David James and several of the people he quotes put forward the argument that many of the things that Covey raises in his 7 Habits have become part of management practice and common sense. My response is that common sense isn’t that common, both at junior, middle and senior management levels.

Habit 2 – Begin With The End in Mind

Let’s start with Habit 2 – Begin with the End in Mind. It has been said that this is now the equivalent of a vision statement. In my opinion, it is much more than that (although I have to ask, how many people either have their own vision statement, or could state what the vision of their business was? Very few I am guessing).  Habit 2 is more than a vision statement – it is about developing a clear picture of what the future state should look like before you start doing it, so that you can create the steps required to get there. It is an opportunity to process re-engineer a problem before it has taken place, and map out the required steps to get there. I know there are many people that might say ‘but isn’t that what a vision statement does?’ In the true, correct use of a vision statement, you would probably be correct. In practice though, very few senior managers and very few businesses make the link between their business vision and what happens day-to-day. Very few staff at lower levels can make the link between the vision and everyday work, because often the people that came up with the vision stopped at that – stating the vision. Part of the cleverness of Covey’s Habit 2 is its use of words – begin with the end in mind, not end with the end in mind. Coming up with the vision or end state is just the start – there is then an expectation that you would work backwards to see what has to be done in stages to achieve that vision.

The other thing I love about Habit 2 is that when introduced to junior Managers, it encourages then to take time out and plan, when often they are expected and encouraged to deal with the hear and now and ‘firefight’. Taking 5 minutes to consider the end state and how to get there can often be a revelation for junior managers, because they have never been encouraged to do it. Good planning and evaluation is one difference between a junior manager and a more senior one (we would hope!) and Covey provides a simple tool to start the process.

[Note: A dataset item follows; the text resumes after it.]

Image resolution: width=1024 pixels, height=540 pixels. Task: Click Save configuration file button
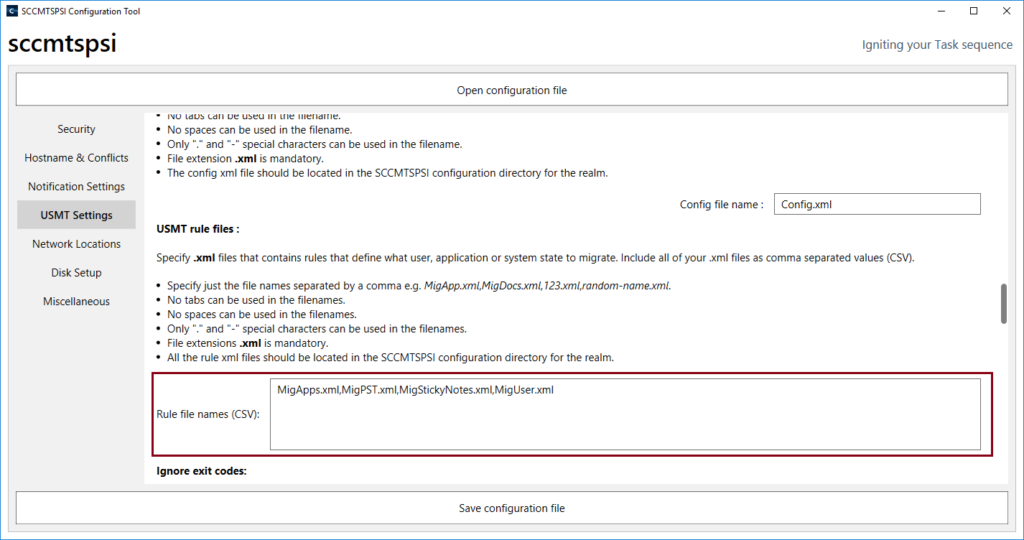pyautogui.click(x=511, y=508)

Habit 3 – Put First Things First

Habit 3 is all about managing your time effectively, which in my experience, a large amount of Managers do poorly. Wasted time, wasted effort, poor prioritising (if there is any prioritising at all) and a lack of focus – these are the time management skills that are often exhibited by junior and middle managers. Often this isn’t by accident; managers at these levels are expected to deal with urgent issues from their direct reports quickly and effectively – ‘firefighting’ – fixing all the little crises that occur in a business to keep things on track. The problem is that often firefighting becomes a drug for managers; they can fall into the trip of only feeling like they are doing their job if it is urgent, immediate and for their direct reports. Low level and mid-level planning such as training, managing performance and planning go out the window because it isn’t urgent. Covey’s 4-quadrant model of urgency versus importance sounds simple enough, but it still has profound effects on junior and middle Managers. Often when this group takes a short time to analyse what they do in a day, they find they have spent most days focussing on urgent but unimportant tasks (such as emails, firefighting and interruptions) rather than spending a proportion of their time on important tasks such as training, coaching and managing performance. Covey’s Quadrant in Habit 3 provides a sense of assurance for junior Managers in knowing that it is OK to do more than firefight.

Discussing further habits is more than one little blog post can handle! In short, Covey’s 7 Habits are just as relevant today as they were when they were first published. In my opinion, the habits will become irrelevant when senior Managers demonstrate the 7 Habits consistently themselves, with their middle and junior managers copying that behaviour because ‘that is how it is done around here’.

Perhaps the better question to ask would be ‘Why hasn’t the coaching, training and example provided by senior Managers made the teaching of the 7 Habits irrelevant?’